Whether through stocks, bonds, ETFs, or other types of securities, all investors want to see strong returns on their portfolios. However, when you are an income investor, your primary focus is generating stable cash flow from each liquid investment.
While cash flow can come from bond interest or interest from other types of investments, income investors focus more on dividends. Dividends are a distribution of earnings that a company pays to shareholders; people often think of it through the dividend yield, which measures dividends as a percentage of the current stock price. Many academic studies show that dividends account for a large portion of long-term returns, with dividends contributing more than one-third of total returns in many cases.
Atmos Energy (ATO), a Dallas-based company that belongs to the Utilities industry, has gained 19.77% so far this year. The natural gas utility company currently pays a dividend of $1.00 per share, giving it a dividend yield of 2.4%, compared with the Utilities – Gas Distribution industry’s dividend yield of 2.91% and the S&P 500’s dividend yield of 1.41%.

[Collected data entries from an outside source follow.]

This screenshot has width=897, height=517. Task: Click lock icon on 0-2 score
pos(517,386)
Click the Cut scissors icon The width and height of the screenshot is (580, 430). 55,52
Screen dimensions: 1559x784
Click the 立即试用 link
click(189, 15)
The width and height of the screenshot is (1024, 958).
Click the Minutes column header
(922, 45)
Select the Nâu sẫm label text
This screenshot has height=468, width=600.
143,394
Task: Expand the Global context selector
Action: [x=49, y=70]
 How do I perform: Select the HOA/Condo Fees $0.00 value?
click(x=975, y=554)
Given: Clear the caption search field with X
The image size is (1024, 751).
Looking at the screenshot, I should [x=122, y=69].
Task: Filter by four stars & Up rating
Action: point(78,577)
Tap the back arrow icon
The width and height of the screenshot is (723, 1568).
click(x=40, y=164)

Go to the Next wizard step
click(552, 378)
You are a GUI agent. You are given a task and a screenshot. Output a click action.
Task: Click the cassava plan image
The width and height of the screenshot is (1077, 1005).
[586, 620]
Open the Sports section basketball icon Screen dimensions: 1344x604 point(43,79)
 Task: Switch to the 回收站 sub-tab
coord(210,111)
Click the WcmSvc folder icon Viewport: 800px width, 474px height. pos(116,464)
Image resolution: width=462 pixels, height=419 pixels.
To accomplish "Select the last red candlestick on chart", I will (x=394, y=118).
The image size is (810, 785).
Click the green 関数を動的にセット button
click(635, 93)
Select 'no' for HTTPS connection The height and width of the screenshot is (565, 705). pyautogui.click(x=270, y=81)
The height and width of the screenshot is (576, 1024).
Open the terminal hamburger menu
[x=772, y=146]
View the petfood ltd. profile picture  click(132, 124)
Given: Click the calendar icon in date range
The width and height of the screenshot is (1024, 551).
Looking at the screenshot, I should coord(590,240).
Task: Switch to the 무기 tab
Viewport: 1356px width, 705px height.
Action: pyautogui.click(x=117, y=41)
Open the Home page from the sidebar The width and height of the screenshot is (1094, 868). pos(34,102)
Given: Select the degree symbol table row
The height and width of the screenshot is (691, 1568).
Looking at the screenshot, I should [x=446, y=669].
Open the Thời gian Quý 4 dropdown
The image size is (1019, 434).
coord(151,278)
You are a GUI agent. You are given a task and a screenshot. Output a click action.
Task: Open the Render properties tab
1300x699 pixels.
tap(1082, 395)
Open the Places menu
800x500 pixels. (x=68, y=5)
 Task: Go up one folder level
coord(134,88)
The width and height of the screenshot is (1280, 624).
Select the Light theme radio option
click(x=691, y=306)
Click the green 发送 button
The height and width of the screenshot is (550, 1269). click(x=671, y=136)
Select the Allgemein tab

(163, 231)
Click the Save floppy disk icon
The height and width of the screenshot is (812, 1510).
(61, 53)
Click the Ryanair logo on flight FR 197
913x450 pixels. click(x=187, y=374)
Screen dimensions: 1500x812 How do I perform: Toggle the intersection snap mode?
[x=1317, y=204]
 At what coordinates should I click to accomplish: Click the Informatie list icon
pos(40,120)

Looking at dividend growth, the company’s current annualized dividend is $4.00, up 14.9% from last year. Over the past five years, Atmos Energy’s dividends have increased fivefold year-over-year, with an average annual increase of 8.75%. Looking ahead, future dividend growth will depend on earnings growth and the payout ratio, which is the proportion of annual earnings per share a company pays out as dividends. Atmos currently has a payout ratio of 46%, which means it paid out 46% of its trailing twelve months earnings per share as dividends.
The ATO’s earnings growth looks solid for the current financial year. The Zacks Consensus Estimate for 2025 is $8.02 per share, projecting earnings to grow 7.51% from the year-ago period.
There are many reasons why investors like dividends. They greatly increase stock investment profits, reduce overall portfolio risk, and bring tax benefits, among other things. However, not every company offers quarterly payments.
For example, it’s rare for a tech startup or a large growth company to offer dividends to shareholders. It’s more common for larger companies with higher profits to pay dividends. During periods of rising interest rates, income investors must be aware that high-yield stocks tend to struggle. With that in mind, ATO presents a compelling investment opportunity; not only is it an attractive dividend investment, but the stock also carries a strong Zacks Rank #2 (Buy).